Yield 8 1 cup servings

Number Of Ingredients 16

3 centercut bacon slices, cut into 1/2 inch pieces
2 1/2 lbs boneless chuck roast, trimmed and cut into 1 1/2 inch cubes
2 cups chopped onion (about 2 medium)
5 cups sliced cremini mushrooms (12 oz)
2 garlic cloves, minced
3 tbsp flour
1 12 oz bottle amber beer
2 cup slices carrot
1 3/4 cups slices parsnip
1 cup fat free, low salt beef broth
2 tbsp dijon mustard
1 tsp salt
1 tsp dried thyme
1/2 tsp caraway seeds
1/2 tsp black pepper
1 bay leaf

Steps:

  • 1. Cook bacon in large dutch oven over medium high heat until crisp.
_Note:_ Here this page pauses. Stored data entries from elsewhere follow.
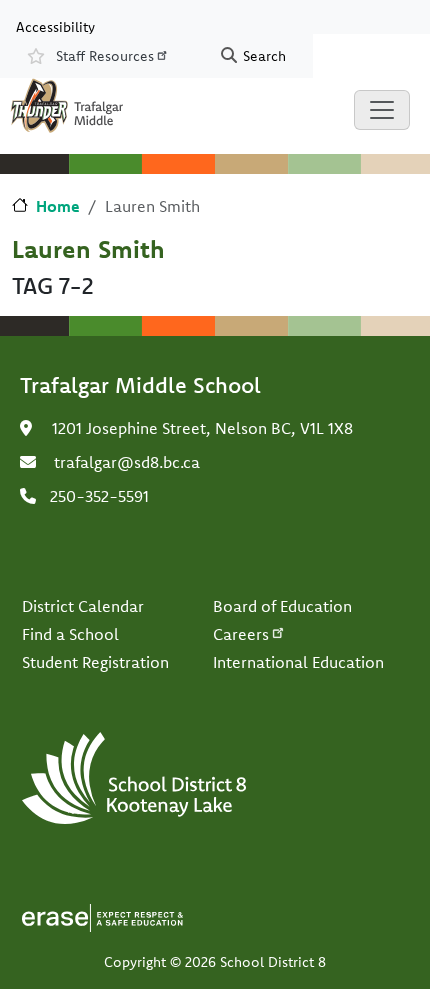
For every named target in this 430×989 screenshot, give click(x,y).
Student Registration (95, 662)
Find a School (70, 634)
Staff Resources (105, 56)
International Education (298, 662)
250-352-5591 (99, 496)
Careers (241, 634)
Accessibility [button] (55, 26)
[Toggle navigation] (382, 110)
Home (58, 206)
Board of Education (282, 606)
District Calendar (83, 606)
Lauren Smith (88, 248)
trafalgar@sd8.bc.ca (127, 462)
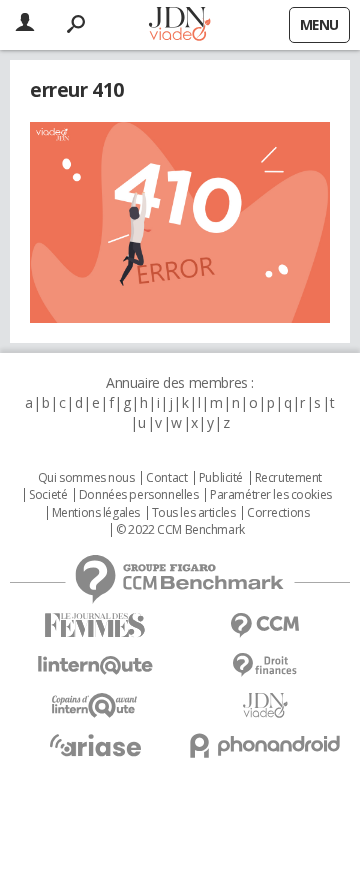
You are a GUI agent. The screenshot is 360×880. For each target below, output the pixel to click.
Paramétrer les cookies (271, 495)
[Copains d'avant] (95, 705)
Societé (48, 495)
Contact (166, 478)
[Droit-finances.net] (265, 665)
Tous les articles (194, 513)
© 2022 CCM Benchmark (180, 530)
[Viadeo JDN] (265, 705)
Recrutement (288, 478)
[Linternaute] (95, 665)
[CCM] (265, 625)
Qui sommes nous (86, 478)
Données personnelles (139, 495)
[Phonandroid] (265, 745)
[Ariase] (95, 745)
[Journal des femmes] (95, 625)
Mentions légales (96, 513)
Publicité (221, 478)
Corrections (278, 513)
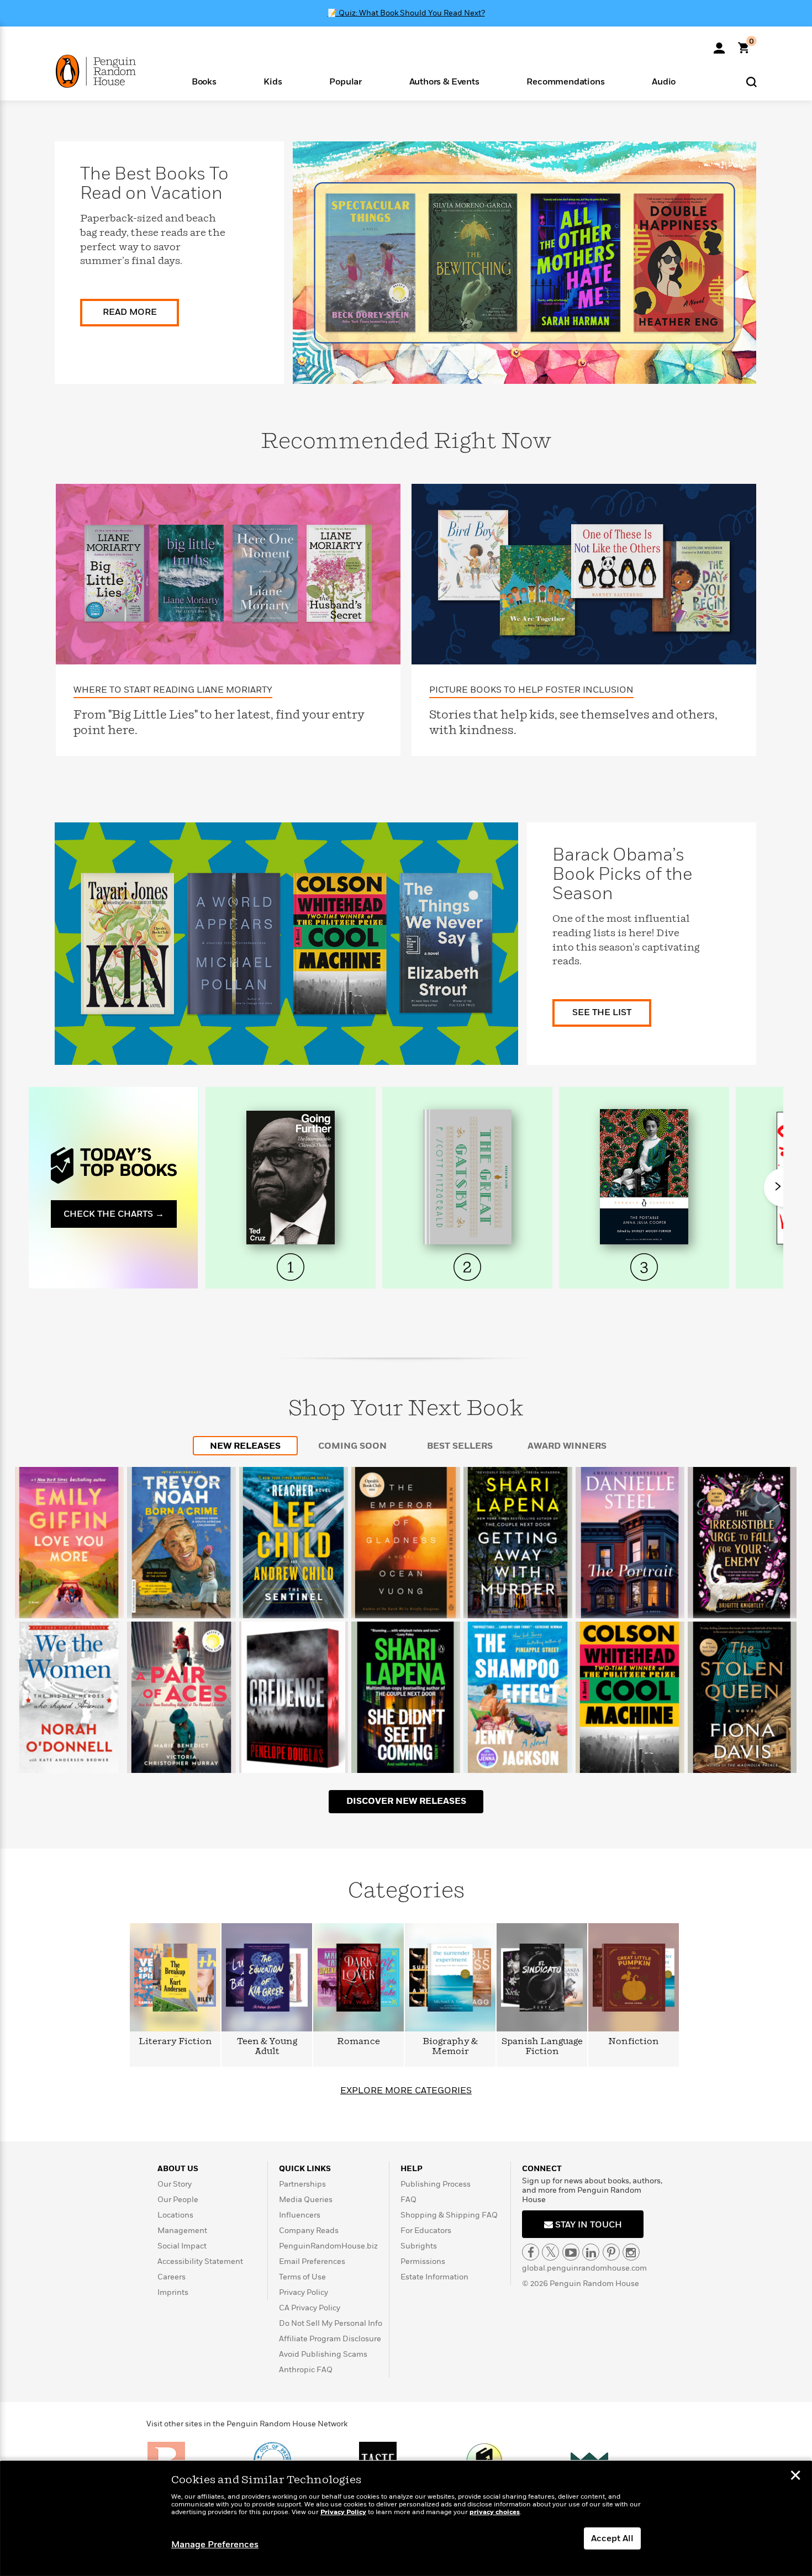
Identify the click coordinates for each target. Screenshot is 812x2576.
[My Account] (719, 44)
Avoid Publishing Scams (323, 2354)
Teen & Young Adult (267, 2046)
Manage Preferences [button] (215, 2544)
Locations (175, 2215)
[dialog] (406, 2518)
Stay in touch (587, 2225)
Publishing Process (435, 2184)
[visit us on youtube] (570, 2252)
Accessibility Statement (200, 2261)
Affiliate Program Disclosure (330, 2339)
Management (182, 2230)
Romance (358, 2041)
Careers (171, 2277)
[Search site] (751, 81)
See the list (601, 1012)
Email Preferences (312, 2261)
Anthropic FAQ (306, 2369)
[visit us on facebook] (530, 2252)
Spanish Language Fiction (542, 2046)
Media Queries (306, 2199)
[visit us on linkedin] (590, 2252)
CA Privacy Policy (309, 2308)
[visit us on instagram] (631, 2252)
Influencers (299, 2215)
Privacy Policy (303, 2292)
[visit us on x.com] (550, 2252)
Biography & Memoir (450, 2046)
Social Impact (182, 2246)
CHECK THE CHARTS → (114, 1214)
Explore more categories (406, 2090)
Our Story (174, 2184)
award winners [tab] (567, 1446)
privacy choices (495, 2512)
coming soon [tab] (352, 1446)
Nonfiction (633, 2041)
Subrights (418, 2246)
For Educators (425, 2230)
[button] (204, 81)
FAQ (408, 2199)
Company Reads (309, 2230)
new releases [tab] (245, 1446)
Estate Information (434, 2277)
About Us (177, 2168)
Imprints (172, 2292)
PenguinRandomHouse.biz (328, 2246)
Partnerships (302, 2184)
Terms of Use (302, 2277)
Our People (177, 2199)
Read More (130, 312)
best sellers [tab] (460, 1446)
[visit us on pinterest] (611, 2252)
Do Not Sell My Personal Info (330, 2323)
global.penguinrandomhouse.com (584, 2268)
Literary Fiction (175, 2041)
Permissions (422, 2261)
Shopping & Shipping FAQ (449, 2215)
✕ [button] (795, 2476)
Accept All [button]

Remove from pan; reserve drippings; set aside. Add half of beef to drippings in pan; cook 5 minutes, browning on all sides. Remove beef from pan. Repeat procedure with remaining beef. 2. Add onion to pan; saute 4 minutes. Stir in mushrooms and garlic; saute 4 minutes or until half of liquid evaporates. Stir in flour; cook 2 minutes, stirring occasionally. Stir in beer, scraping pan to loosen brown bits. Add bacon, beef, carrot, and remaining ingredients to pan; bring to a boil. Cover, reduce heat, simmer 2 hours or until beef is tender. Discard bay leaf.